July 9, 2014
Although internal controls are designed to protect a company against fraudulent schemes by its employees, these controls often prove to be ineffective when senior personnel are involved.
Owners and top executives are able to act out of sight of other employees, who might otherwise become suspicious about unusual conduct. Moreover, senior personnel are usually the very persons responsible for ensuring that the internal control structure functions properly.
As such, in some organizations, they may operate without meaningful oversight except by one another. When the corporate watchdogs act together to defraud the company, it is difficult for those on the inside to detect the fraud or to stop it.
Fraud committed by owners or executives takes far longer to detect and is for far greater amounts, according to the latest biannual report of the Association of Certified Fraud Examiners (ACFE).
The median amount stolen by executives worldwide was $573,000 in the ACFE’s 2012 report, down from the 2010 median amount of $723,000 and 2008 total of $834,000. In the United States, the median amount was $373,000 compared to $4 million in Asia.
Those numbers are more than three times as much as mid-level managers steal and 10 times as much as regular employees steal.
Approximately 18 percent of all on-the-job theft in the United States is committed at the highest levels of the company, while 38 percent of frauds are conducted by mid-level managers and 42 percent by employees.
The type of fraud most often perpetrated by upper management is corruption, which includes conflicts of interest, economic extortion, bribery and illegal gratuities (53 percent), followed by billing fraud and expense reimbursement fraud.
It typically takes 24 months for a crime by a top executive at a company to be detected, while crime by a typical employee is usually found in about 12 months.

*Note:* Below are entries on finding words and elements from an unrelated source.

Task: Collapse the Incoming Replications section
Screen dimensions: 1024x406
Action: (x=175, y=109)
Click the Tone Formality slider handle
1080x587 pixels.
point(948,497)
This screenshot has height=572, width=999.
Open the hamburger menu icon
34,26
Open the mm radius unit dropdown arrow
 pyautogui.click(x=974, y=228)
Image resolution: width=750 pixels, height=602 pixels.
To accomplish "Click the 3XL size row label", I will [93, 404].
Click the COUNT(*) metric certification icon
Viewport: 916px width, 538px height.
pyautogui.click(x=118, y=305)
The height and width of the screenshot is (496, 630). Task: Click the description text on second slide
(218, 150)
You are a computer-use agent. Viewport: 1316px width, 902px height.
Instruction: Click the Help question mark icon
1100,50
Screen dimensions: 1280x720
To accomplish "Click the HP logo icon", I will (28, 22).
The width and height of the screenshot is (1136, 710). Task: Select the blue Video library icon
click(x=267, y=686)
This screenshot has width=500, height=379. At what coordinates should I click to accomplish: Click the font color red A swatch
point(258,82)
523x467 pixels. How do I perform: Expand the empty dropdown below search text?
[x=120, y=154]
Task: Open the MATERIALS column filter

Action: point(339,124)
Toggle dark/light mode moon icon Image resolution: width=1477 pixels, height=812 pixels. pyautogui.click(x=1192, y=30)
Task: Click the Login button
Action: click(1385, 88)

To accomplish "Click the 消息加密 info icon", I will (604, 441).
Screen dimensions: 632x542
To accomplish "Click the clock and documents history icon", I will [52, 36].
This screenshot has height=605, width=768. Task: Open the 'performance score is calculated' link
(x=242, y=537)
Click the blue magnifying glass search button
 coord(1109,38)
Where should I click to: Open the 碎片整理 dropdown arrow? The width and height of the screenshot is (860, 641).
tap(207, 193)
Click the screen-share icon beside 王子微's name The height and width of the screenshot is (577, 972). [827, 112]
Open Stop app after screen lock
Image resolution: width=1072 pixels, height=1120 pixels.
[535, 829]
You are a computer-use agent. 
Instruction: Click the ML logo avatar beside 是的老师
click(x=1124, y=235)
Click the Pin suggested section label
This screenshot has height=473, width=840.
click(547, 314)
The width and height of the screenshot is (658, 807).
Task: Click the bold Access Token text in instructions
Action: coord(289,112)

The reason: Perpetrators with higher levels of authority are typically in a better position to override controls or conceal their misconduct. There may also be a reluctance on the part of employees and anti-fraud personnel to lodge complaints about or to investigate those with higher levels of authority.
For very small companies, it is difficult to construct an effective internal control structure because management consists of a very small group of people, or even a single person.
If management is the problem, there is no one for an employee who discovers or suspects fraud to go to other than the authorities. This decision may carry some risk. Having at least one director or investor who is not involved in management gives an employee who suspects fraud somewhere to go.
Employee tips and management reviews are the primary detection methods for most employee fraud. But at the executive level, a strong internal audit function may be the best guard against employee thefts. According to the ACFE report, 14 percent of all fraud is detected by internal audit.
An internal auditor, or even an external auditor, who comes in periodically to review all company transactions, provides a mechanism by which fraud can be detected and reported. For the audit function to be effective, procedures must be established so the auditor has access to documentation relating to all transactions. In addition, there must be procedures for safeguarding those documents from alteration or destruction.
Preservation of the documents in electronic read-only form is perhaps the most effective method, particularly with a system that keeps a record of when the document is created and when any attempts at modification were made.
Creating the internal audit function and assuring preservation of and access to key information is only part of the job. It is equally important to assure that the auditor has someone to report to, either within the organization or outside.
When there is a non-management director on the board, or where an effective audit committee exists, the auditor must have the authority to report any suspected irregularities directly to that person or committee.
If there are no independent directors, the internal auditor should still have the authority to report to an outside investor or oversight committee if necessary.
While some companies will prefer to hire their own internal auditor, a CPA can be engaged to act as the “external” internal auditor. Independence rules will generally require that the CPA who performs the external audit not also be the organization’s financial statement auditor.
Every accountant who audits financial statements knows that detecting a collusive fraud is difficult at best. The creation of an internal or external audit function to oversee a company’s transactions and financial record keeping as they are occurring can be a vital step in assuring that the system of internal controls is not frustrated or rendered ineffective from within.